Except as disclosed in the Metrocall Filed Reports and except for
such matters that, individually or in the aggregate, are not reasonably
likely to have a Material Adverse Effect on Metrocall: (i) to the
knowledge of the Metrocall Knowledgeable Executives, each of Metrocall and
its Subsidiaries has complied with, and is in compliance with, all
applicable Environmental Laws and each Permit required under Environmental
Laws; (ii) to the knowledge of the Metrocall Knowledgeable Executives, the
properties currently owned or operated by Metrocall or any of its
Subsidiaries (including soils, groundwater, surface water, buildings, or
other structures) do not contain any Hazardous Substances; (iii) to the
knowledge of the Metrocall Knowledgeable Executives, the properties
formerly owned or operated by Metrocall or any of its Subsidiaries did not
contain any Hazardous Substances during the period of ownership or
operation by it or any of its Subsidiaries; (iv) neither Metrocall nor any
of its Subsidiaries is subject to liability for any Hazardous Substance
disposal or contamination on any third party property; (v) neither
Metrocall nor any of its Subsidiaries has been associated with any release
or threat of release of any Hazardous Substance which could result in
liability to Metrocall or to any of its Subsidiaries; (vi) neither
Metrocall nor any Subsidiary has received any notice, demand, letter,
claim, or request for information alleging that Metrocall or any of its
Subsidiaries may be in violation of or liable under any Environmental Law;
(vii) neither Metrocall nor any of its Subsidiaries is subject to any
orders, decrees, injunctions, or other arrangements with any Governmental
Entity or is subject to any indemnity or other agreement with any third
party relating to liability under any Environmental Law or relating to
Hazardous Substances; and (viii) to the knowledge of the Metrocall
Knowledgeable Executives, there are no circumstances or conditions
involving Metrocall or any of its Subsidiaries that could reasonably be
expected to result in any claims, liability, investigations, costs, or
restrictions on the ownership, use, or transfer of any of Metrocall's
properties pursuant to any Environmental Law.
32
Except as set forth in this Section 5.2(m) and Section 5.2(d) above, no
representations or warranties are being made hereunder by Metrocall or any of
its Subsidiaries with respect to environmental matters.
(n) Brokers and Finders.
Neither Metrocall nor any of its officers, directors or employees has
employed any broker or finder or incurred any liability for any brokerage
fees, commissions or finders' fees in connection with the Merger or the
other transactions contemplated in this Agreement, except that Metrocall
has employed the persons identified on Schedule 5.2(n) as its financial
advisors, the arrangements with which have been disclosed to Metrocall
prior to the date of this Agreement.
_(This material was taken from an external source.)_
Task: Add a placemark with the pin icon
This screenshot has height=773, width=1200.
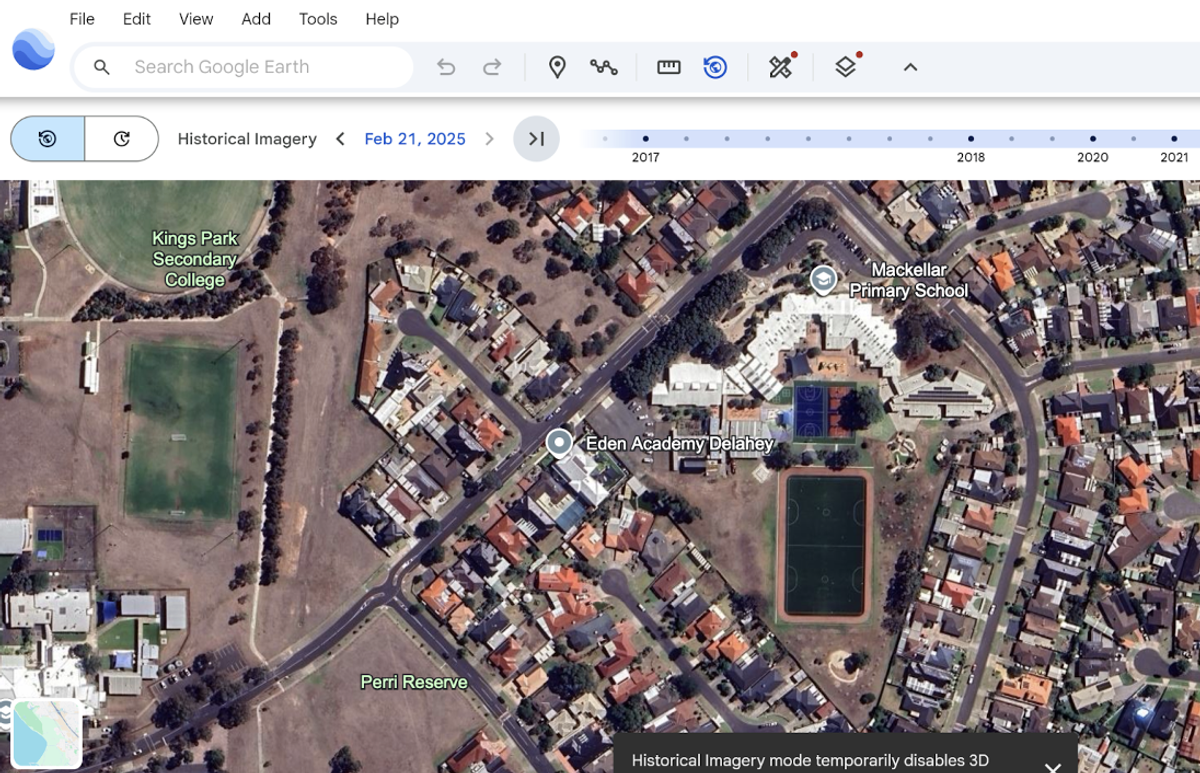Action: point(557,67)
The fees (excluding expenses) payable
to all brokers and finders employed by Weblink shall not exceed the amount
set forth on Schedule 5.2(n).
(o) FCC Licenses.
Each of Metrocall and its respective Subsidiaries is the authorized
and legal holder of, or otherwise has all rights to, all Permits issued
under or pursuant to the Communications Act, the FCC Regulations, and
State Laws which are necessary for the operation of their respective
businesses as presently operated, except as would not, individually or in
aggregate, have a Materially Adverse Effect on Metrocall. All such Permits
and licenses are validly issued and in full force and effect, except as
would not, individually or in the aggregate, have a Material Adverse
Effect on Metrocall. Each of Metrocall and its respective Subsidiaries is
in compliance in all respects with the terms and conditions of each such
Permit and with all applicable Governmental Regulations, except where the
failure to be in compliance would not have a Material Adverse Effect on
Metrocall. There is not pending, and to the knowledge of the Metrocall
Knowledgeable Executives, any threatened, action by or before the FCC or
any governmental or regulatory authority to revoke, suspend, cancel,
rescind, or modify in any material respect any of Metrocall's Permits
rights under the Communications Act, the FCC Regulations or State Laws.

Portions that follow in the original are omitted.